* [Collected data]
★ ★ ★ ★

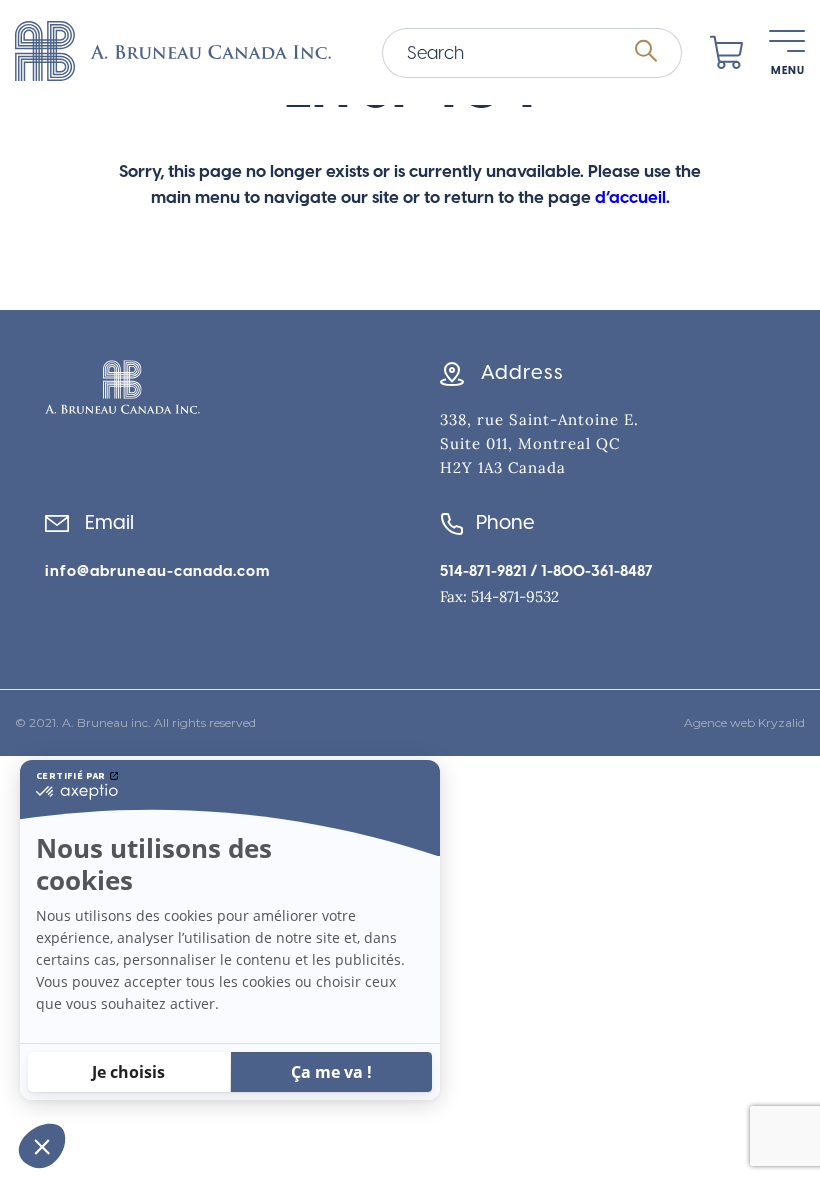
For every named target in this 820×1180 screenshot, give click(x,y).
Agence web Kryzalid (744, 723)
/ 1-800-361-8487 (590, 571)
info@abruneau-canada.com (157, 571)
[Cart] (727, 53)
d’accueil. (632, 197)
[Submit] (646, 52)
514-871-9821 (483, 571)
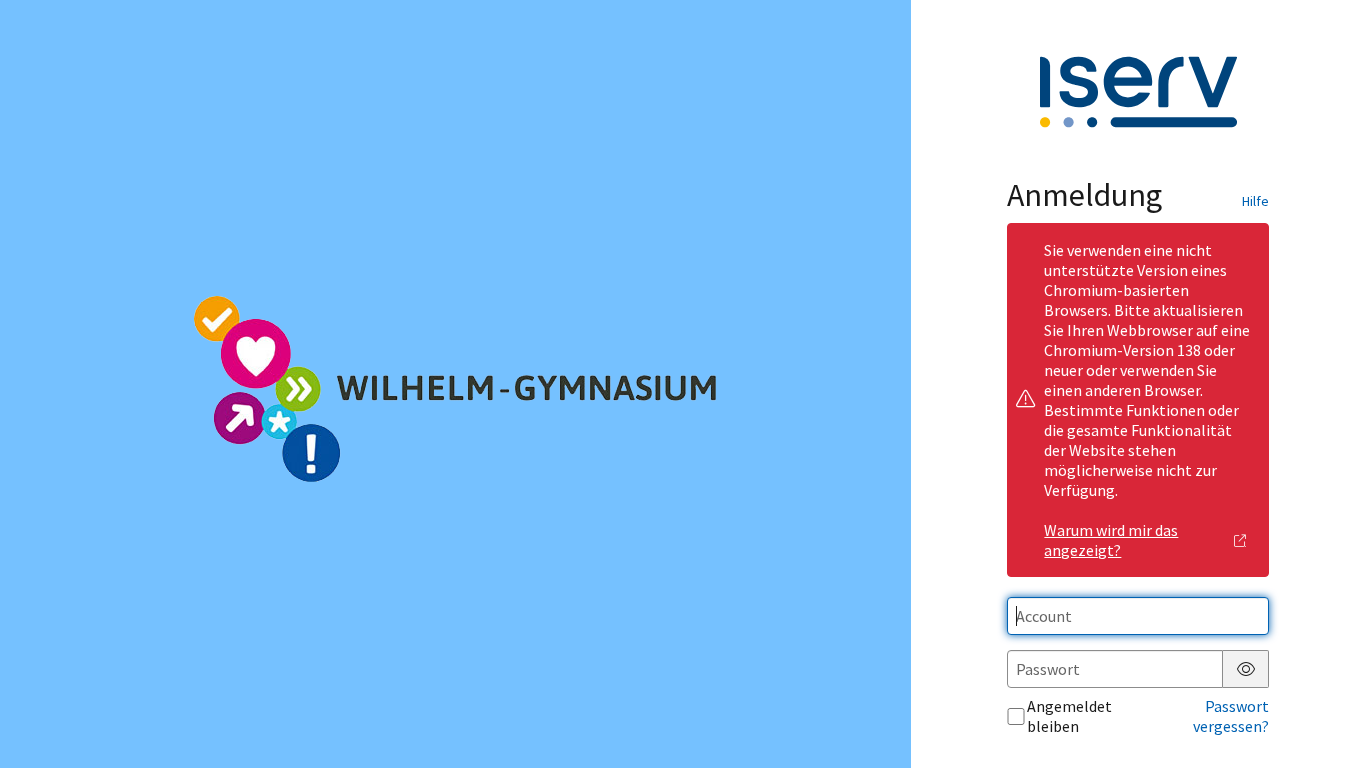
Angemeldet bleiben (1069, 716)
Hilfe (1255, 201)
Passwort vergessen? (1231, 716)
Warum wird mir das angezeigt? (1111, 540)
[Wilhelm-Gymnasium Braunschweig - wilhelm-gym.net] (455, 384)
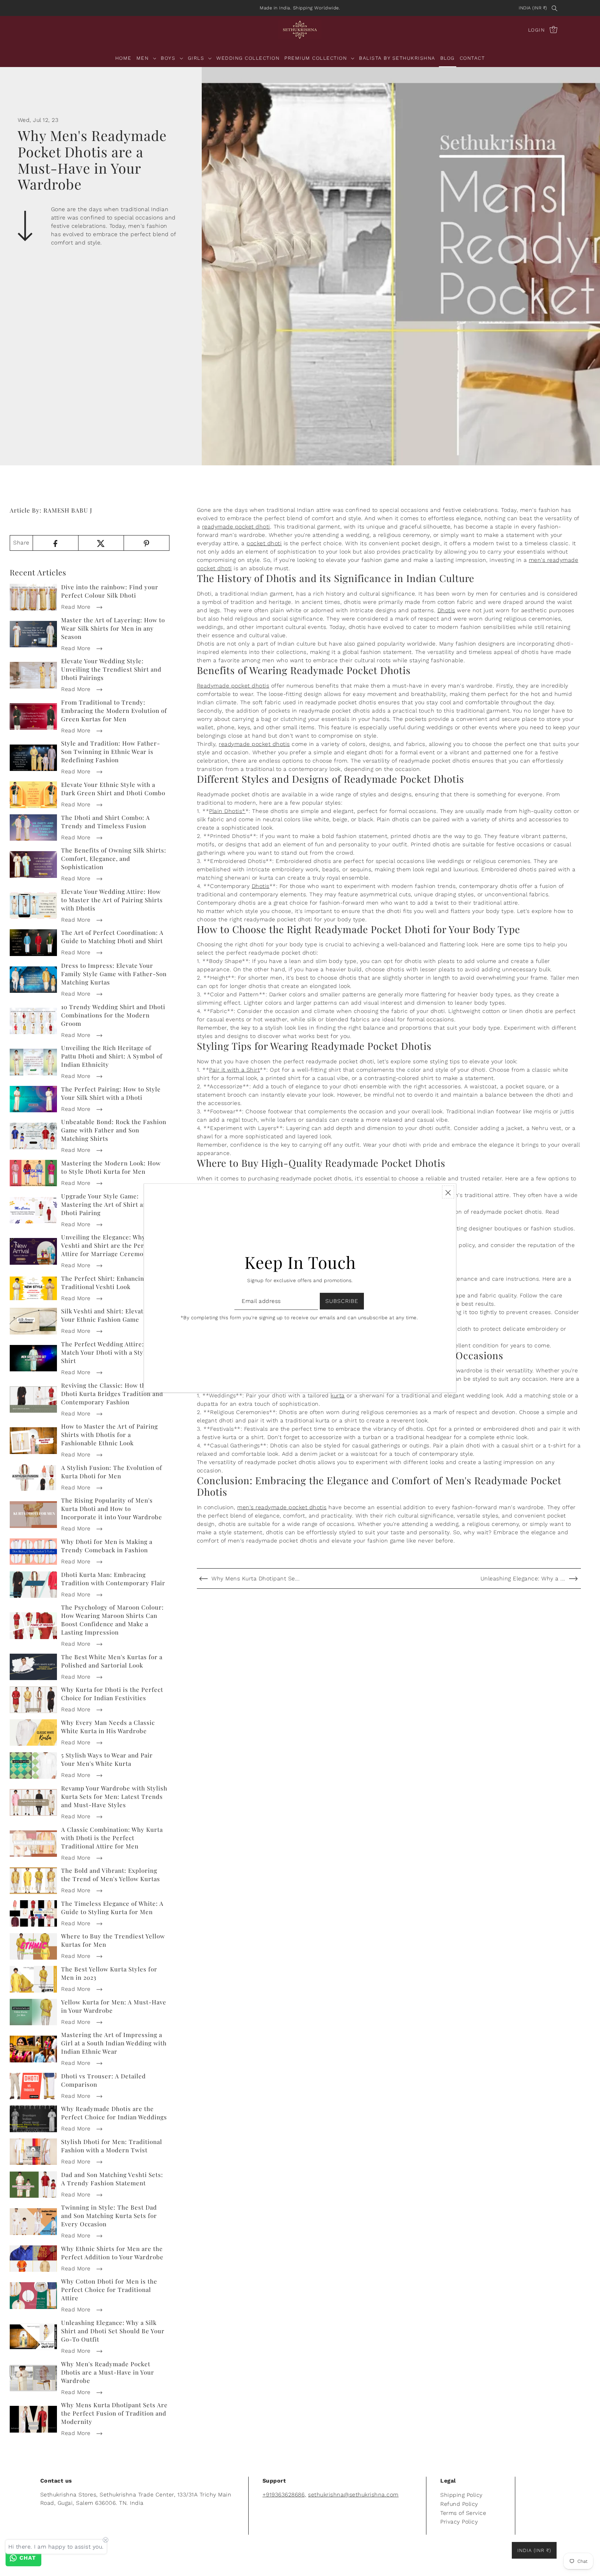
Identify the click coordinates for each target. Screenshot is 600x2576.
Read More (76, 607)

★ ★ ★ ★

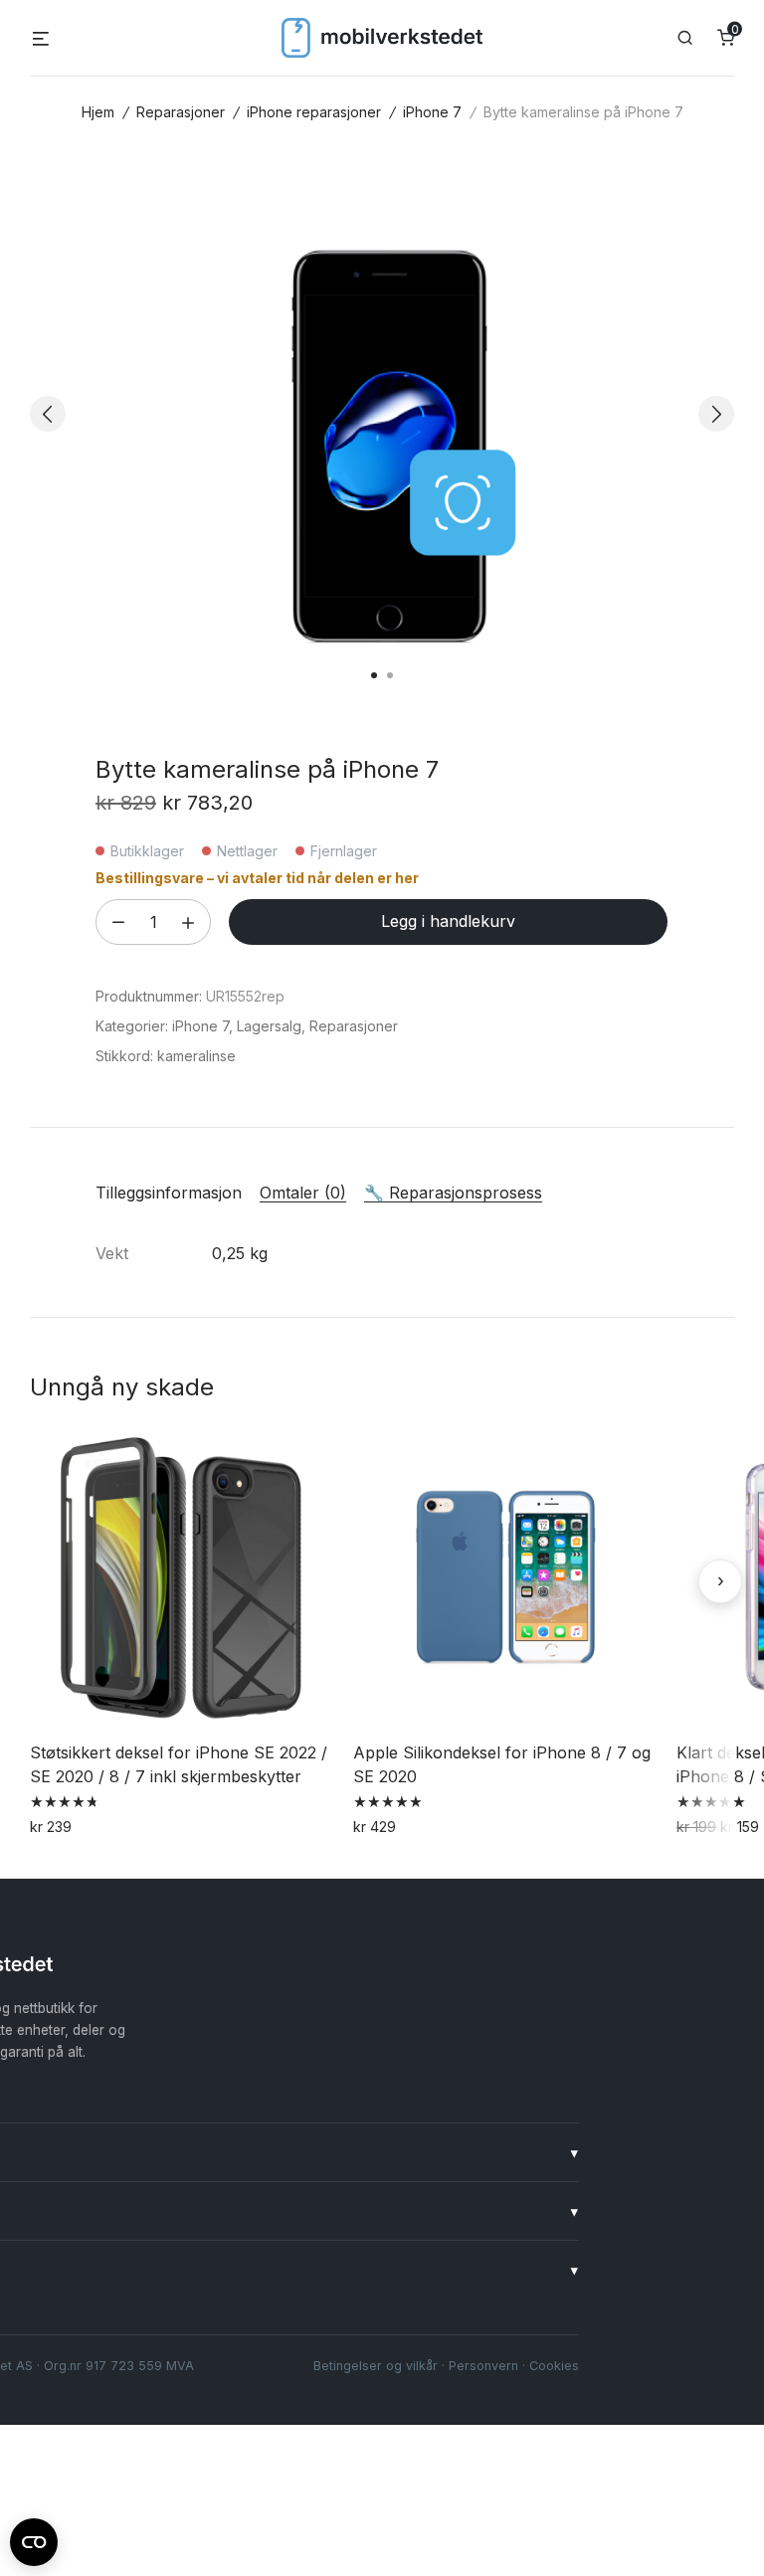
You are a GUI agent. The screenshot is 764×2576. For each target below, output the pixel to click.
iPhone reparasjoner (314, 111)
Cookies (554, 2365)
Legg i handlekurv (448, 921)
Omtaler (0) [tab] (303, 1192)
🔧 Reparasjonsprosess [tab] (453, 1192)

★ ★ ★ ★

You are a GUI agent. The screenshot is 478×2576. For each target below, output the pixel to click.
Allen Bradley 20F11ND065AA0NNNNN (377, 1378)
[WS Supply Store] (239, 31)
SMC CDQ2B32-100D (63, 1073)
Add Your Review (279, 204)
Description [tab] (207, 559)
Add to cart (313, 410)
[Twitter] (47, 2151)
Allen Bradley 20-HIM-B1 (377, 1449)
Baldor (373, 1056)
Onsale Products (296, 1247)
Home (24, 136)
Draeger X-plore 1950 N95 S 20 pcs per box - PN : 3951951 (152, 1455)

★ ★ ★ ★

Find the word "click" in the entries above. Copy every line that has it.

For every named target in this 820×1180 screenshot, give click(x,y).
Identify the click coordinates for each target. Screenshot is 600x2576.
You are a GUI agent. The screenshot is 764×2576. For each target below, output the pixel to click.
You are a GUI agent. The screenshot is 478×2576. For each target below, output the pixel to click.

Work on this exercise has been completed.